◆ **INFORMATION GIVEN**
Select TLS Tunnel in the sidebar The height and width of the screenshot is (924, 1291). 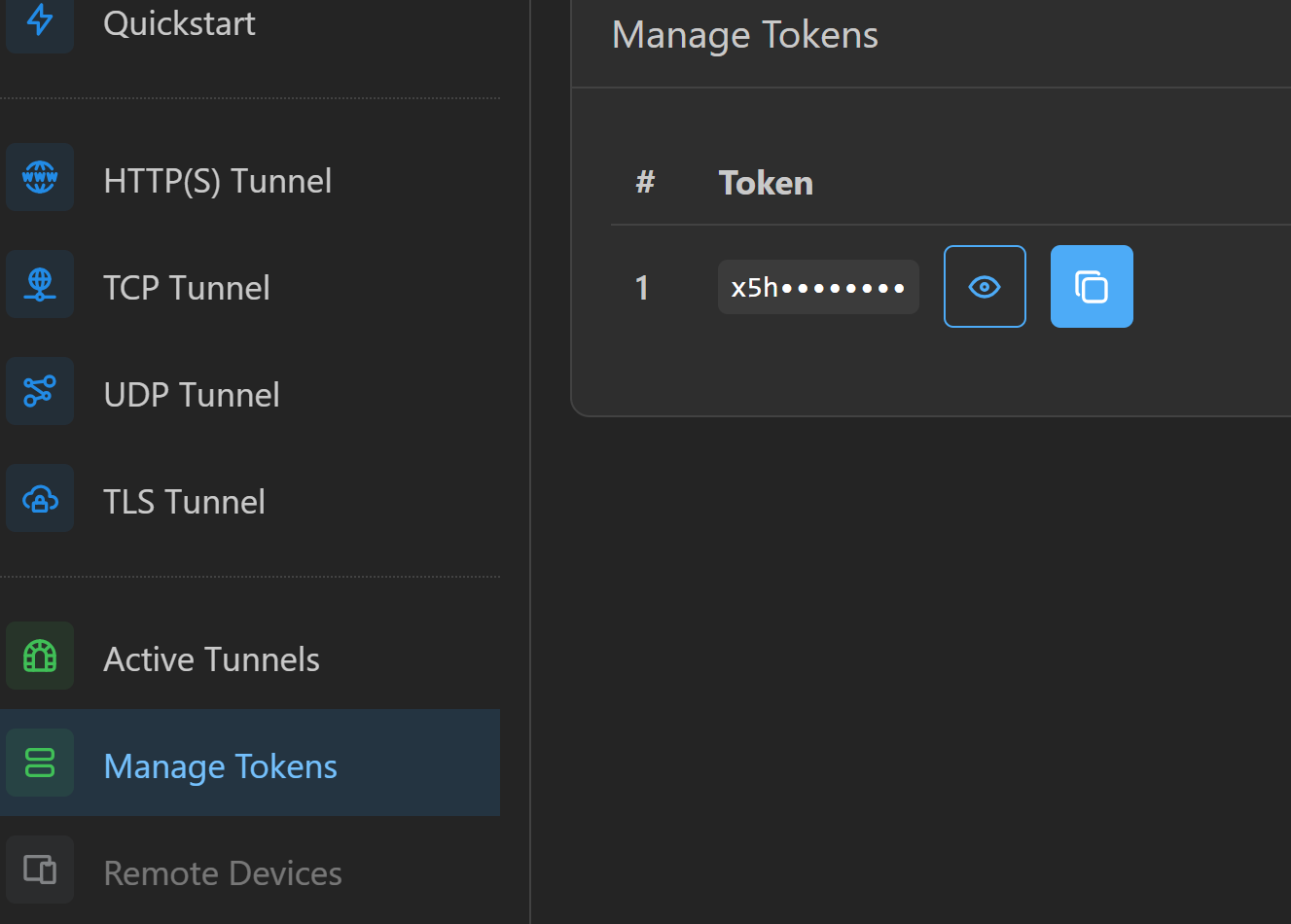pos(184,502)
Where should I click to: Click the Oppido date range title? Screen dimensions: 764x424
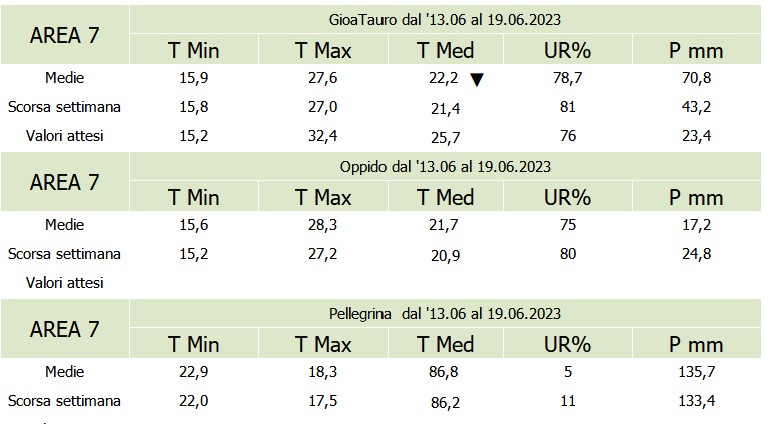[x=445, y=166]
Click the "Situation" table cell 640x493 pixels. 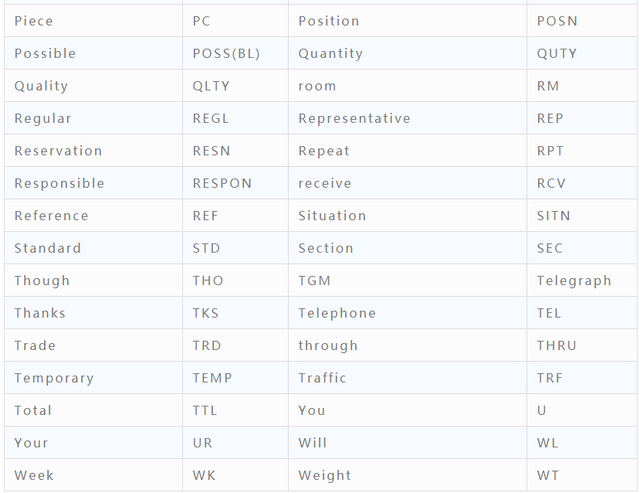332,216
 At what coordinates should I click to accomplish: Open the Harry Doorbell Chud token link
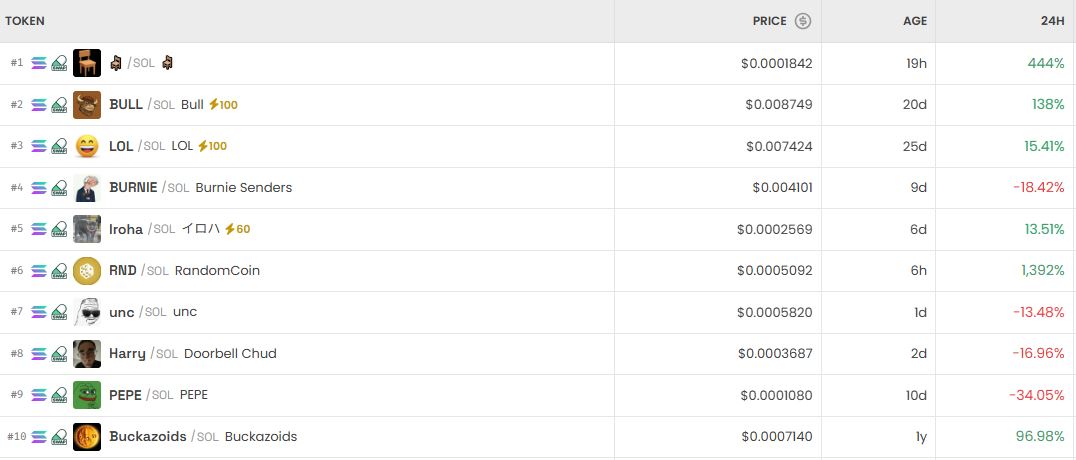[x=230, y=354]
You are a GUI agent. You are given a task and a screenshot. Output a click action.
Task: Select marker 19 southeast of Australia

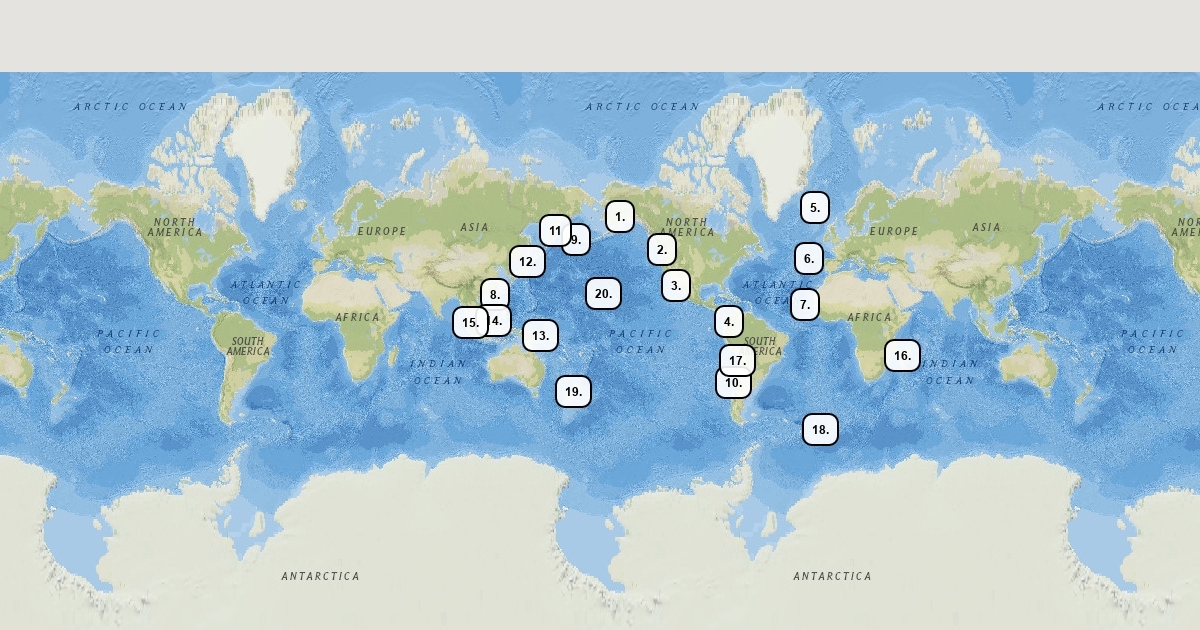point(573,392)
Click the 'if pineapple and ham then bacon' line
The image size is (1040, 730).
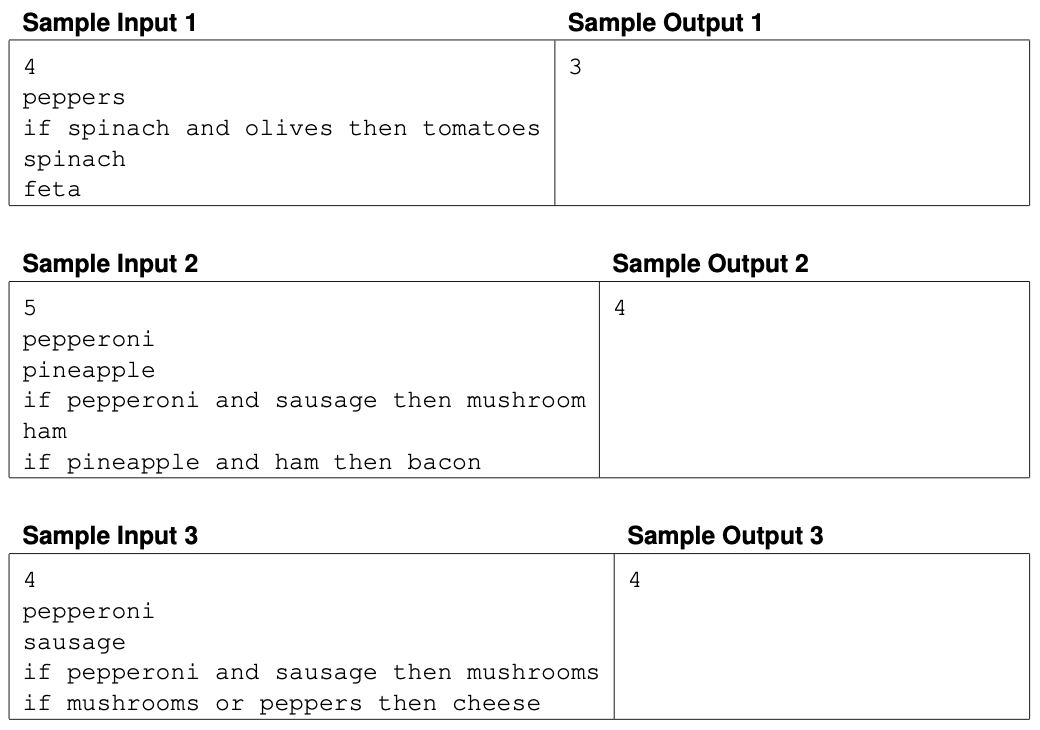tap(252, 462)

◆ **WORK ORDER**
Once you reach the line containing "At what coordinates", print it and every line after it exactly, through the end of the entries, without any pictures.

◆ **SOLUTION**
 At what coordinates should I click to accomplish: Open the Harry Doorbell Chud token link
[x=230, y=354]
You are a GUI agent. You are given a task and a screenshot. Output a click action.
Task: Select marker 19 southeast of Australia

point(573,392)
Click the 'if pineapple and ham then bacon' line
The image size is (1040, 730).
tap(252, 462)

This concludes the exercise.